CEE Stock Market Report for March 9 – March 20

By: The Quinnipiac University Economics Research Team, Jack French

Source: Own calculations based on data collected from each index.

As bad as the end of February and beginning of March was, the last two weeks have been significantly worse. All of the central European indices are down more than seven percent with some down nearly twenty percent in the last two weeks. The US S&P and UK FTSE are down sixteen and fourteen percent respectively. The US has entered a bear market ending the longest bull market run in history. The dramatic drops for US equities include the worst week since 2008 and the worst single day since black Monday in 1987.


In addition to sharing the generally sharp downward trend, most of the indices had similar bumps and dips as news broke about the contracting of the global economy and the world’s central banks announced stimulus plans to counteract it. In a case where markets are driven largely by external events this correlation is expected. This is a very rare situation, and the estimates that the markets would spring back by May in a v-shaped recovery are becoming increasingly questioned as economies around the world struggle to understand the depths and length of the crisis.

Source: Own calculations based on data collected from each index. The first graph shows the previous week’s performance. The remaining graphs show the three-month performance of each of the indices.

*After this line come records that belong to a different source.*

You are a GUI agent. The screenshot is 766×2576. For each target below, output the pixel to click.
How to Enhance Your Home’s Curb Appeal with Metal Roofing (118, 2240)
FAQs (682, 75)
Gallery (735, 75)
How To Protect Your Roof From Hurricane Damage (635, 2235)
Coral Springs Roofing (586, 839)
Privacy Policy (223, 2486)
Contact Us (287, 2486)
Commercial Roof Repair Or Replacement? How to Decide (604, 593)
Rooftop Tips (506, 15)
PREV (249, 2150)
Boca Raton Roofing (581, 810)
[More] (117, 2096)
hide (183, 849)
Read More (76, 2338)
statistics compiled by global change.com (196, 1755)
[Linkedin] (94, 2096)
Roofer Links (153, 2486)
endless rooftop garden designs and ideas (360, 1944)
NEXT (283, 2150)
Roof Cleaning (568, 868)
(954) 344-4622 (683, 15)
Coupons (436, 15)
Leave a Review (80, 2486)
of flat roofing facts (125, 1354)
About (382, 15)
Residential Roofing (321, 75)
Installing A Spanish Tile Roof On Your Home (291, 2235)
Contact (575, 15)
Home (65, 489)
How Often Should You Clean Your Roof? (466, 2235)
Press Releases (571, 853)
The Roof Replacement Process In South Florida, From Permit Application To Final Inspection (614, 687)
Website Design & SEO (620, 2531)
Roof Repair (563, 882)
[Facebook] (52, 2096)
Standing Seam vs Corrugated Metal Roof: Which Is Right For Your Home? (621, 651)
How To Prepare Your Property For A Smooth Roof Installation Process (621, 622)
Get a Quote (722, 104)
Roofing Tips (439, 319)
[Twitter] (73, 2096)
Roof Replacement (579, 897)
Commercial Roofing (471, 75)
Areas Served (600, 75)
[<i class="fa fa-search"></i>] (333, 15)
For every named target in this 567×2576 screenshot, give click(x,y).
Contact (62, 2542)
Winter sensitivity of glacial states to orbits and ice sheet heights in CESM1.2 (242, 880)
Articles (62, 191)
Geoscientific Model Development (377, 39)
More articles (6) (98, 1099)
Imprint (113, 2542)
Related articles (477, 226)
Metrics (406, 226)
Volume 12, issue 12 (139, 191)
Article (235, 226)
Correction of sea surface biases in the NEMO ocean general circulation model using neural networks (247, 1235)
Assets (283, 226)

All of the indices are now showing considerable year to date losses. In the last three months the US S&P is down about 28% and the UK FTSE is down roughly 31%. In comparison, the Slovakian SAX has only fallen six percent. The Czech PX has dropped 34%, the Hungarian BUX lost 33%, the WIG 20 is down 30% and the Romanian BET is down 25%. There has now been a month of considerably heightened volatility and severe downtrends across the CEE indices as well as in the US and UK. Even some traditionally safe assets like gold have seen some sell offs as investors have needed to liquidate holdings. US treasuries have seen yields driven to record lows as a result of increased demand for what is still seen as a very safe asset.


An increasing number of firms are closing down at least some of their operations. As a result there is increasing need for government aid to companies that are losing significant revenue. The short and long term costs of this outbreak are enormous, but the economies will eventually recover.


Interest rates are being cut to near zero percent or lower but investors are still concerned that this won’t be enough to counteract a recession in this case and that direct cash payments to citizens doesn’t offer enough assistance to those losing their jobs. A very long term outlook would view this as a buying opportunity where investors could purchase shares of very solid firms at discount prices. However, anyone buying now has to be willing to lose money in the short term and it’s still unclear what the duration of the short term is.